Problem to work on | Each line below with the string "start" should be copied.

[Collected data entries]
++++++++++
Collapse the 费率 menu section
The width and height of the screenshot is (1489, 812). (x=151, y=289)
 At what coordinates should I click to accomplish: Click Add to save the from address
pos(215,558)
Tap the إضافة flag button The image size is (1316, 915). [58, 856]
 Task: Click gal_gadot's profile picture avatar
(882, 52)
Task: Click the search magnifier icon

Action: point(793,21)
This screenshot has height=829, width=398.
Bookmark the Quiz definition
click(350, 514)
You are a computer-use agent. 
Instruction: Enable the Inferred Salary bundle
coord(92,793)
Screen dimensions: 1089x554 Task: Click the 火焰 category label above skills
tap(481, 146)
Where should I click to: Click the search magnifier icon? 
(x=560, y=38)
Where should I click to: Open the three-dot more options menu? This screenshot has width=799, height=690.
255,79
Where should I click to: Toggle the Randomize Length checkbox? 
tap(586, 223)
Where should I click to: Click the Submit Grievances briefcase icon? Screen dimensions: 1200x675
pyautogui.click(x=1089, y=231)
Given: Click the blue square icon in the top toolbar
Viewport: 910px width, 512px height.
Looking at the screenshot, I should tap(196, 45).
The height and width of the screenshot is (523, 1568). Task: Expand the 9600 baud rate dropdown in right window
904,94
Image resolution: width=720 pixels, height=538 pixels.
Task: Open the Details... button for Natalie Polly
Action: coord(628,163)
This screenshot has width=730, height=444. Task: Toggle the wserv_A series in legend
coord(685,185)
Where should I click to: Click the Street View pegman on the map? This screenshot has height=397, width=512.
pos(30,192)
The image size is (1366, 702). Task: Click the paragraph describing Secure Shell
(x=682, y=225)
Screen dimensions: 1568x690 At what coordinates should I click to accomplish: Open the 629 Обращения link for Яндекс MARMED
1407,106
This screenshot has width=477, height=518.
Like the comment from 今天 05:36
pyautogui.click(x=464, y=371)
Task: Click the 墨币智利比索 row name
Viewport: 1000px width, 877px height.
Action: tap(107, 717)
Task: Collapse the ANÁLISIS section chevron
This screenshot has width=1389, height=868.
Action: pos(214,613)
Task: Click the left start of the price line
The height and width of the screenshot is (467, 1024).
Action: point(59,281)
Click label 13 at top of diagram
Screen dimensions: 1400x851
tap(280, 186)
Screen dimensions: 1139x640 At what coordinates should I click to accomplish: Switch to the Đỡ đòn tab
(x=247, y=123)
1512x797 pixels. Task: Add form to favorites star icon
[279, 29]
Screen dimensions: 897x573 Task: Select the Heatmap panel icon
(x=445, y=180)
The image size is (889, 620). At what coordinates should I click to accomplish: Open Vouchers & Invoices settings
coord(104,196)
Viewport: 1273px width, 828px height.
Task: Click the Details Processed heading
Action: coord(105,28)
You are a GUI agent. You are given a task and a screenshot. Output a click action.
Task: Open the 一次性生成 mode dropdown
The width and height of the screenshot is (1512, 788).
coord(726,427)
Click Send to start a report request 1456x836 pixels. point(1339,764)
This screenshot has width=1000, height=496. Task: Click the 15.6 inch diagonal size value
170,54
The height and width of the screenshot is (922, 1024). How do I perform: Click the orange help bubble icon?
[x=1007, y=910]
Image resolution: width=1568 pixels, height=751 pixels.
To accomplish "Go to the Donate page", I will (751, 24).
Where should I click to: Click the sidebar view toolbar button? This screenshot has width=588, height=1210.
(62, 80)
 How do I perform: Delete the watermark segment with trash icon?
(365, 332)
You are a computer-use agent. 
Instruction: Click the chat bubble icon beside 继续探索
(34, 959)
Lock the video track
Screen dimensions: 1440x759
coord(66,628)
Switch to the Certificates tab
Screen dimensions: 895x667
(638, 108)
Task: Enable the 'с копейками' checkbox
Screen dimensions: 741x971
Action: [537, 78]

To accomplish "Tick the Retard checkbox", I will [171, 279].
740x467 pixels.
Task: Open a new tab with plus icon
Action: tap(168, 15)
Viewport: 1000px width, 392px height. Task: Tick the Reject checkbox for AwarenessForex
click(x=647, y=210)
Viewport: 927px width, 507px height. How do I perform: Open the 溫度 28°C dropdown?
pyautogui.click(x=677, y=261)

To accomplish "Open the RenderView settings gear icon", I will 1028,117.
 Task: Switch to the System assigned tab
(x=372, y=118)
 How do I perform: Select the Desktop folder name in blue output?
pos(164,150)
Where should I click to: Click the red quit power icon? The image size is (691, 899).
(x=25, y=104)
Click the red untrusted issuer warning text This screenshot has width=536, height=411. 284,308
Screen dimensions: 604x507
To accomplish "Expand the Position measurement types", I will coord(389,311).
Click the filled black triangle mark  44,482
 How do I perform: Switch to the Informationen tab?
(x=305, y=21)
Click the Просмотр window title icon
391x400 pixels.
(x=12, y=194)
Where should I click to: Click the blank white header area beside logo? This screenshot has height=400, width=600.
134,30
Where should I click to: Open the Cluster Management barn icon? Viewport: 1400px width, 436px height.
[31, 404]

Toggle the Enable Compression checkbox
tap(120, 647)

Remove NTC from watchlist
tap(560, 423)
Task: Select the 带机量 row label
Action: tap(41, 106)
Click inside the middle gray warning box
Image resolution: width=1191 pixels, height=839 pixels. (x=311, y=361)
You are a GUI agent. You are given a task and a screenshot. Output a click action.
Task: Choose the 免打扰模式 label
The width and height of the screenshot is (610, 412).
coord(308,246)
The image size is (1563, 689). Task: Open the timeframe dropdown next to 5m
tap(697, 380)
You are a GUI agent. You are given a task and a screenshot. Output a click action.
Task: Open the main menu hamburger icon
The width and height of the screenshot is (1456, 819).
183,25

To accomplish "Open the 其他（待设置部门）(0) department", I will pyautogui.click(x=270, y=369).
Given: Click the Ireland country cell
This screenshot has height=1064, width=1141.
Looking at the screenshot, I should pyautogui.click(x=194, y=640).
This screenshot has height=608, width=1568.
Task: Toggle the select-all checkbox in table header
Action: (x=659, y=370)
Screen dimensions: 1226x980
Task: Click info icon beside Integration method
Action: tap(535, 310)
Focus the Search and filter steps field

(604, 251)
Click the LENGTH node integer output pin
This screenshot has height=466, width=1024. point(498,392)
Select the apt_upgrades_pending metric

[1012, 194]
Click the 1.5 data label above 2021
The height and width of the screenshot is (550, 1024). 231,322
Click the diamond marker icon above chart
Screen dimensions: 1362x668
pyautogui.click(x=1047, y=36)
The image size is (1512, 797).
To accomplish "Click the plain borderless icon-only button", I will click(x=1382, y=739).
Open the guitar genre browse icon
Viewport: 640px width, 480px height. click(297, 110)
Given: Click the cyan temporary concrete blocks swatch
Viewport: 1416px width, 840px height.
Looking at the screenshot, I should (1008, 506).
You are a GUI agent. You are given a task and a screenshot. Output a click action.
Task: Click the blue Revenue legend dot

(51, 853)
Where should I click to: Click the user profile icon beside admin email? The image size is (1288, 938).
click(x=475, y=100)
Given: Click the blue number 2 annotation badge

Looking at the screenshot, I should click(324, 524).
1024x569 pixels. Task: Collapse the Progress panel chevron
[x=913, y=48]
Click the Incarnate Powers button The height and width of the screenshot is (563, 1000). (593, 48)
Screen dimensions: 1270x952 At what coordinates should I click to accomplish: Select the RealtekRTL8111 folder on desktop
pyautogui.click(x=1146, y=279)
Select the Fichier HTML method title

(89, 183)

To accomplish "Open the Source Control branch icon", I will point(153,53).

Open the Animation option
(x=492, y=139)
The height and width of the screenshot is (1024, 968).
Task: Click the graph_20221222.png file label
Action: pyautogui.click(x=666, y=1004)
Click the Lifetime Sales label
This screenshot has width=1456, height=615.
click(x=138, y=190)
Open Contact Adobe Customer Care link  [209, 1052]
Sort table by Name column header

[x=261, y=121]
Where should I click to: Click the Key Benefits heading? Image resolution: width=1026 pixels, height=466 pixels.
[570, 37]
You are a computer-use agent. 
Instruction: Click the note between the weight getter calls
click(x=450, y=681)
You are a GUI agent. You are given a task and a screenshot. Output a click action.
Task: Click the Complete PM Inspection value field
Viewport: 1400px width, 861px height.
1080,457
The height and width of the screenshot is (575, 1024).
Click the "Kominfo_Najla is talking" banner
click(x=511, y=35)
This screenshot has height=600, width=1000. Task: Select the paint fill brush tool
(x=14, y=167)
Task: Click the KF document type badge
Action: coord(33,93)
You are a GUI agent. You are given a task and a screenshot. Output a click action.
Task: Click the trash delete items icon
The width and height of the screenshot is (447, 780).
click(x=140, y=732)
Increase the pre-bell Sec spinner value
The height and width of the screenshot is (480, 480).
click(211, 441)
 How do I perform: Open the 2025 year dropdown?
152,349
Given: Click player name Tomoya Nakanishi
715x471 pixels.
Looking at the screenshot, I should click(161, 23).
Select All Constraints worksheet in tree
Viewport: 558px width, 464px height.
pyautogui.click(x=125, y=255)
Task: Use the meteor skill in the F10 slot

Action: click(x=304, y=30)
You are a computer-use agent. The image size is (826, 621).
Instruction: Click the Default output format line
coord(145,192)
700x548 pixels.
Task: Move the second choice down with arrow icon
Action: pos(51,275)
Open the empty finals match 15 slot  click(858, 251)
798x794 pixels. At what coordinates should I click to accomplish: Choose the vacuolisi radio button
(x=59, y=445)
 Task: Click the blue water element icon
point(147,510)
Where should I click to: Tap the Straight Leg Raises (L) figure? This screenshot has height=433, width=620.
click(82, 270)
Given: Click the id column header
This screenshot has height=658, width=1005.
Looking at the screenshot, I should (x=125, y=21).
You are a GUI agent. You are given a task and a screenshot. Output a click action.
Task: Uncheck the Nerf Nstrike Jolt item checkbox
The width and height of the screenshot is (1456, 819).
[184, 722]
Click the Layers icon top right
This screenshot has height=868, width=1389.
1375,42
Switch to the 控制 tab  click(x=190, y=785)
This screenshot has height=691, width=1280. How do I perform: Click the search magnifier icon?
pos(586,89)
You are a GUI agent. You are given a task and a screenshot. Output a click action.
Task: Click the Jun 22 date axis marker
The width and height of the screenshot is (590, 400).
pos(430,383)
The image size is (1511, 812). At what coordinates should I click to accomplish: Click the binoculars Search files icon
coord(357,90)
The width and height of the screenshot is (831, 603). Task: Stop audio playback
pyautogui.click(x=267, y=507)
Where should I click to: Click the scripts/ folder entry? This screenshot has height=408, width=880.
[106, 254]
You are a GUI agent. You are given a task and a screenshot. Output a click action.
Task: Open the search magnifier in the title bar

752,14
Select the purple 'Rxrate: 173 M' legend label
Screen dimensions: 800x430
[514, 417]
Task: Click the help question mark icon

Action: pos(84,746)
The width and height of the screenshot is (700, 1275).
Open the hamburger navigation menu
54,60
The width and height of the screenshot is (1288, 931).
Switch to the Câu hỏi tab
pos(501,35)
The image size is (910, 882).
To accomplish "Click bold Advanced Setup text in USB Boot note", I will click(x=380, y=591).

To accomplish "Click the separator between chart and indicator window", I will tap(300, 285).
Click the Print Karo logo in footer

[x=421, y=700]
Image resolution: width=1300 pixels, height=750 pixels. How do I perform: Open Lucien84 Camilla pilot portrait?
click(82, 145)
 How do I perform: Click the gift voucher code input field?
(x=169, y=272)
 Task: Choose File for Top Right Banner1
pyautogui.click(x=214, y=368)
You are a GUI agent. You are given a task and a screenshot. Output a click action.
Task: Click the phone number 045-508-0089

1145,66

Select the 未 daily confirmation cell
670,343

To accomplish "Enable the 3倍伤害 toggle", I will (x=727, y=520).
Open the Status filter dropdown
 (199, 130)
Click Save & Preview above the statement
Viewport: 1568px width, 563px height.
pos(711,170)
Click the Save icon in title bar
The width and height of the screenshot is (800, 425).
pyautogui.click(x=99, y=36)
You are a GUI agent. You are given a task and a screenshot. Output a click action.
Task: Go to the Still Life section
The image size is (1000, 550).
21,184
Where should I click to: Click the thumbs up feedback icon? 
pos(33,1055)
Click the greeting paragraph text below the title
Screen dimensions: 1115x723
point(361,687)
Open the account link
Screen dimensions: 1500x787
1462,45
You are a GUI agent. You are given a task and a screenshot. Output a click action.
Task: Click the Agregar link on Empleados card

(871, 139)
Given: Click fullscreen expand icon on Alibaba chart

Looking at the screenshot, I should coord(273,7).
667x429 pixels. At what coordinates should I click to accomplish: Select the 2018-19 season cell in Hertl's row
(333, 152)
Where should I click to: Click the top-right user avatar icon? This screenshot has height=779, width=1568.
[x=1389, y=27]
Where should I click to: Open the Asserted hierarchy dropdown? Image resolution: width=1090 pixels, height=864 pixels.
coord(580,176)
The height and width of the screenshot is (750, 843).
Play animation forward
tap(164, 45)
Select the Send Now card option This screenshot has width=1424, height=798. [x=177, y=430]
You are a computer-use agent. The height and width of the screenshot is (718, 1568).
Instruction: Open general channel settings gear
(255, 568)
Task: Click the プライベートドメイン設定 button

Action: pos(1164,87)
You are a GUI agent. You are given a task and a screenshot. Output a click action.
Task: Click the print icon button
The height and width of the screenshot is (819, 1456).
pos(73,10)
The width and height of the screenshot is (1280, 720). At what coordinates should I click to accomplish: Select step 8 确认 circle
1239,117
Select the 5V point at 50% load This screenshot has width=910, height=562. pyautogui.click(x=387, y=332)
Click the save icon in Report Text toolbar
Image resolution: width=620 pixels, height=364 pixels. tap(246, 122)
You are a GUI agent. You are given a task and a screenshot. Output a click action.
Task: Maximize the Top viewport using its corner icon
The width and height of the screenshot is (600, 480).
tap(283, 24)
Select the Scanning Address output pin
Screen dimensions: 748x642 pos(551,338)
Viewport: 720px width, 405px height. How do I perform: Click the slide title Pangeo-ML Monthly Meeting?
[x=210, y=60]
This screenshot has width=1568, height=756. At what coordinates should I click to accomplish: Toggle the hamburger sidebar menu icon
++++++++++
Exercise result |
Task: Click the left start of the price line
Click Send to start a report request 1456x836 pixels. point(1339,764)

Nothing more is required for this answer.